**Given task**
Transcribe the records word for word, starting at the beginning and ending with the line that contains "Action: tap(20, 669)", including that line.
=== Records to use ===
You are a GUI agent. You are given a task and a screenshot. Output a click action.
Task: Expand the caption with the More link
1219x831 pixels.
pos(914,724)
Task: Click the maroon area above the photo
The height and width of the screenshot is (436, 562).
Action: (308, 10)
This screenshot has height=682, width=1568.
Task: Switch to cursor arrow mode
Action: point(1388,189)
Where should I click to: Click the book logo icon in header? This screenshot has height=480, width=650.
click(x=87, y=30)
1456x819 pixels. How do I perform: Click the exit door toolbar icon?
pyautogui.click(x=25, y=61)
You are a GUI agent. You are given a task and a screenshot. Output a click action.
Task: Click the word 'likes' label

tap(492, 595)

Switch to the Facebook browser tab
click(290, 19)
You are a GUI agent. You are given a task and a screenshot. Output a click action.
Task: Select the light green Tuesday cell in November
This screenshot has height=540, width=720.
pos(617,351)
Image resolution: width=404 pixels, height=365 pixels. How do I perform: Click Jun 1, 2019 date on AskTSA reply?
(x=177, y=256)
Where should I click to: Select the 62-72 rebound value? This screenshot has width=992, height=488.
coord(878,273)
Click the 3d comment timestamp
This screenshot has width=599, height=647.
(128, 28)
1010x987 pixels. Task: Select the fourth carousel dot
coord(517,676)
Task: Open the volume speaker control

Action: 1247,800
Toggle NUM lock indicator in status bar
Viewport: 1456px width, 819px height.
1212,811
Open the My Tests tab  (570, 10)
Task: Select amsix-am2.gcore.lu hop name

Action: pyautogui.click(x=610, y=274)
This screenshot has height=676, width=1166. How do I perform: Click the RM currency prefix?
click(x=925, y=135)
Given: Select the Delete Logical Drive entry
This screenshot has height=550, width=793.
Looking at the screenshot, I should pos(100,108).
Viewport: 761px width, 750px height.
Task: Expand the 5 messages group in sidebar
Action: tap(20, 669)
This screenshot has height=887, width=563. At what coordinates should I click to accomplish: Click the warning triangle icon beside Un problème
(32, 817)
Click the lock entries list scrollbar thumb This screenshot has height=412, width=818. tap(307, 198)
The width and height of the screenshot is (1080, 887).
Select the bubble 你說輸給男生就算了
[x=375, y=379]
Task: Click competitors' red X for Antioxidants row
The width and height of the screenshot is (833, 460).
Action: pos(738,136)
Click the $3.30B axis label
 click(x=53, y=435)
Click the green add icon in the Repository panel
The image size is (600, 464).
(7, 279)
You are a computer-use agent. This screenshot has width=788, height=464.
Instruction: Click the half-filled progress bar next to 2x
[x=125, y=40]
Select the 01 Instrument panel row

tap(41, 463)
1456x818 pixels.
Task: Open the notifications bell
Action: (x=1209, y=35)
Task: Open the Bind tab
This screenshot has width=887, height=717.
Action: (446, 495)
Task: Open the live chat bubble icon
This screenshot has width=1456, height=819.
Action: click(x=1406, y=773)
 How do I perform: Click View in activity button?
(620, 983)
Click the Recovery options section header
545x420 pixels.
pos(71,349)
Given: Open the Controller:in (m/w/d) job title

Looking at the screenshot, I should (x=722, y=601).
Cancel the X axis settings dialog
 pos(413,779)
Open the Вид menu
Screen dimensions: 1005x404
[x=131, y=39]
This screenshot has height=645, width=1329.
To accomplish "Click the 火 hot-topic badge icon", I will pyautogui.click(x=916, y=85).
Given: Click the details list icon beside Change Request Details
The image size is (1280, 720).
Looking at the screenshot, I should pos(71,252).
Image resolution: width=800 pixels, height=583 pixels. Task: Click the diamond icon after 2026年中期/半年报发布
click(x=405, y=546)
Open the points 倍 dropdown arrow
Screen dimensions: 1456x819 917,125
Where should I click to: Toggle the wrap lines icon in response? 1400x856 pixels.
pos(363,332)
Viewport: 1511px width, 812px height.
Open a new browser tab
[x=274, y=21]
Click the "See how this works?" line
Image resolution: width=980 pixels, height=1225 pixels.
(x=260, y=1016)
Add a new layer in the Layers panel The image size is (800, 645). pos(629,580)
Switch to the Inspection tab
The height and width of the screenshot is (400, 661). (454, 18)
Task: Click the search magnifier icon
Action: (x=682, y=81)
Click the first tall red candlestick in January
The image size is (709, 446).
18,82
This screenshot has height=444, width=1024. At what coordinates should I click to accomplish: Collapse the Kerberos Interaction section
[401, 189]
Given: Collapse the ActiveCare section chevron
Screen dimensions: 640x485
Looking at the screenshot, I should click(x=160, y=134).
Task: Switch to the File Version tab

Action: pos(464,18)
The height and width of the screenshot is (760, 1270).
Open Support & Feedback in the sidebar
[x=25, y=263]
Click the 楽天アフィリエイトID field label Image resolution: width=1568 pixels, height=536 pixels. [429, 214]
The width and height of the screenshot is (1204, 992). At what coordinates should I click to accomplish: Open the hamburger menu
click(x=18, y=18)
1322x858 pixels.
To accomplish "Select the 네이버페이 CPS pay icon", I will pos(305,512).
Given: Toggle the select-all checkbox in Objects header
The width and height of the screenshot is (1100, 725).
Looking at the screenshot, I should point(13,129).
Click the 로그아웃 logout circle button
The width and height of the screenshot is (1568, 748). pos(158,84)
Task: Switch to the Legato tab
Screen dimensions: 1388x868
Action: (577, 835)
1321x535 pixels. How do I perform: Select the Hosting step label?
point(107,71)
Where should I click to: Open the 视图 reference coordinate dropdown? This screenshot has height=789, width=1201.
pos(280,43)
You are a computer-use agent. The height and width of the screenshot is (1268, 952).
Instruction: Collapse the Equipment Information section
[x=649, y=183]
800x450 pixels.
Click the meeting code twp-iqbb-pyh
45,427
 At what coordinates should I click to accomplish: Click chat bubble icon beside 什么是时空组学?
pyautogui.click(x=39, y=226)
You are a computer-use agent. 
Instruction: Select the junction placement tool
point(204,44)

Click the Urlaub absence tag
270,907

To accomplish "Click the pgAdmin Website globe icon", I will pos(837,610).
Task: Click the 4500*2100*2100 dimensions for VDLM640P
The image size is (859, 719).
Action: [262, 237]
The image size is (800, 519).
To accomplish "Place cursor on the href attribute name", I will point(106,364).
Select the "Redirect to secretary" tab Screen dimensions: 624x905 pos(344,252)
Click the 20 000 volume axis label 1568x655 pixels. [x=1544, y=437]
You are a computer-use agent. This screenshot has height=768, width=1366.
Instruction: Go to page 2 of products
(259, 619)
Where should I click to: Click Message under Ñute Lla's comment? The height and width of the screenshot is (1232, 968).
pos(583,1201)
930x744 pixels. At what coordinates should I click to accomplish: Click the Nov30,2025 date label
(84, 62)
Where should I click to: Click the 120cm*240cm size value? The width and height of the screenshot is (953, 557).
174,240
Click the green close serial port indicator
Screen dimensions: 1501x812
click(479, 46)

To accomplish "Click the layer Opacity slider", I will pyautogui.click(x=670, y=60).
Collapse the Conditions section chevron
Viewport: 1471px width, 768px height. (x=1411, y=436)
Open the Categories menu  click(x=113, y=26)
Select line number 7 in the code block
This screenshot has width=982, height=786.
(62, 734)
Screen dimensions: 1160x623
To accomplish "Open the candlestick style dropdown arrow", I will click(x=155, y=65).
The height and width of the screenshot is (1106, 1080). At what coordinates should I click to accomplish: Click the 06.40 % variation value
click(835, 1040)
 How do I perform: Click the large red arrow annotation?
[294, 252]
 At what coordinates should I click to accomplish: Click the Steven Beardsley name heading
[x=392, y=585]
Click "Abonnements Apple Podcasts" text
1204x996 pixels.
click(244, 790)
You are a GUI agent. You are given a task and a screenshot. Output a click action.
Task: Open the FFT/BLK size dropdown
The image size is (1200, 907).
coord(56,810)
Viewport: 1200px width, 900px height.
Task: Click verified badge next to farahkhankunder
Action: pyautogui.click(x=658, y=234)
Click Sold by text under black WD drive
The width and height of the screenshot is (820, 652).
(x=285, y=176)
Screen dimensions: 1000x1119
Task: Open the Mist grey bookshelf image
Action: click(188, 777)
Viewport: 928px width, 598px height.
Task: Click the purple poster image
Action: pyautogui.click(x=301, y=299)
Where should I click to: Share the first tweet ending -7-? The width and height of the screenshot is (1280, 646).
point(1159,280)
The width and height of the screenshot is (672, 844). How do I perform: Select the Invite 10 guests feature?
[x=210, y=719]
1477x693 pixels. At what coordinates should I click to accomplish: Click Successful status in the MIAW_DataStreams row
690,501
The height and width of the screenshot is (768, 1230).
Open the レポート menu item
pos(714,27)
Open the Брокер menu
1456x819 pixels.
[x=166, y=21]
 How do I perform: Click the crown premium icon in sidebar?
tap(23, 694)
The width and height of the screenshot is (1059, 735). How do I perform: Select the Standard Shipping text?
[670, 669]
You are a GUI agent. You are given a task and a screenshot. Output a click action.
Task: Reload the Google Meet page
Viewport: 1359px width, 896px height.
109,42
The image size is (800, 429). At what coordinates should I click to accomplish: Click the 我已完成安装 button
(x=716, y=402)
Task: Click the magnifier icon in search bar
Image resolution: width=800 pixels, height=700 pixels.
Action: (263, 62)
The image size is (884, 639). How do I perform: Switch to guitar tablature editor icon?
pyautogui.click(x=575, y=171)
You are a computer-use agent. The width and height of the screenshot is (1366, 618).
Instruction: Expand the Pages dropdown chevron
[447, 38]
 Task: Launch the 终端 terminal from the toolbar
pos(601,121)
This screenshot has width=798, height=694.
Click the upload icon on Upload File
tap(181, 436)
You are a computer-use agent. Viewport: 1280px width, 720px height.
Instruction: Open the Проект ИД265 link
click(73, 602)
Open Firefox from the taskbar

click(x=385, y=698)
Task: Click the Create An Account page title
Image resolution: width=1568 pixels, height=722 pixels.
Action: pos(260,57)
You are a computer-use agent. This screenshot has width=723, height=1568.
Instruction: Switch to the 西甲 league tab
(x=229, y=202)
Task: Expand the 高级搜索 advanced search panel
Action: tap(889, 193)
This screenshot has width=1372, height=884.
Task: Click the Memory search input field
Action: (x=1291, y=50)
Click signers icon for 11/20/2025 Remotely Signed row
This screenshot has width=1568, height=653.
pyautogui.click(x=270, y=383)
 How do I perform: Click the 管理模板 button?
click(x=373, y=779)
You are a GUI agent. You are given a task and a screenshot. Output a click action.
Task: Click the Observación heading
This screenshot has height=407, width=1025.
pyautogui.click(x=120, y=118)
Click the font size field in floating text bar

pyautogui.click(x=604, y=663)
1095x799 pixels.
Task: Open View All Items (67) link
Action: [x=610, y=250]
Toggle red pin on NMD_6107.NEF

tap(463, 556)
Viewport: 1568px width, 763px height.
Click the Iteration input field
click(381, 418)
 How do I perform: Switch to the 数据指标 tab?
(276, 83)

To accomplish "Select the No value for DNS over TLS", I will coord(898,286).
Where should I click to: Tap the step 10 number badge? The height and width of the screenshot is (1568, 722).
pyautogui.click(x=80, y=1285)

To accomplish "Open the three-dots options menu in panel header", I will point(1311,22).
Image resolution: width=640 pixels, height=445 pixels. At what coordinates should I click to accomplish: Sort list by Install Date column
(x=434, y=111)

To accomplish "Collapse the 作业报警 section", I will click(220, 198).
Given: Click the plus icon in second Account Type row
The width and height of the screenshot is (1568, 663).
===
**Response**
You are a GUI agent. You are given a task and a screenshot. Output a click action.
Task: Expand the caption with the More link
1219x831 pixels.
pos(914,724)
Task: Click the maroon area above the photo
The height and width of the screenshot is (436, 562).
Action: (308, 10)
This screenshot has height=682, width=1568.
Task: Switch to cursor arrow mode
Action: point(1388,189)
Where should I click to: Click the book logo icon in header? This screenshot has height=480, width=650.
click(x=87, y=30)
1456x819 pixels. How do I perform: Click the exit door toolbar icon?
pyautogui.click(x=25, y=61)
You are a GUI agent. You are given a task and a screenshot. Output a click action.
Task: Click the word 'likes' label

tap(492, 595)

Switch to the Facebook browser tab
click(290, 19)
You are a GUI agent. You are given a task and a screenshot. Output a click action.
Task: Select the light green Tuesday cell in November
This screenshot has height=540, width=720.
pos(617,351)
Image resolution: width=404 pixels, height=365 pixels. How do I perform: Click Jun 1, 2019 date on AskTSA reply?
(x=177, y=256)
Where should I click to: Select the 62-72 rebound value? This screenshot has width=992, height=488.
coord(878,273)
Click the 3d comment timestamp
This screenshot has width=599, height=647.
(128, 28)
1010x987 pixels. Task: Select the fourth carousel dot
coord(517,676)
Task: Open the volume speaker control

Action: 1247,800
Toggle NUM lock indicator in status bar
Viewport: 1456px width, 819px height.
1212,811
Open the My Tests tab  (570, 10)
Task: Select amsix-am2.gcore.lu hop name

Action: pyautogui.click(x=610, y=274)
This screenshot has height=676, width=1166. How do I perform: Click the RM currency prefix?
click(x=925, y=135)
Given: Select the Delete Logical Drive entry
This screenshot has height=550, width=793.
Looking at the screenshot, I should pos(100,108).
Viewport: 761px width, 750px height.
Task: Expand the 5 messages group in sidebar
Action: tap(20, 669)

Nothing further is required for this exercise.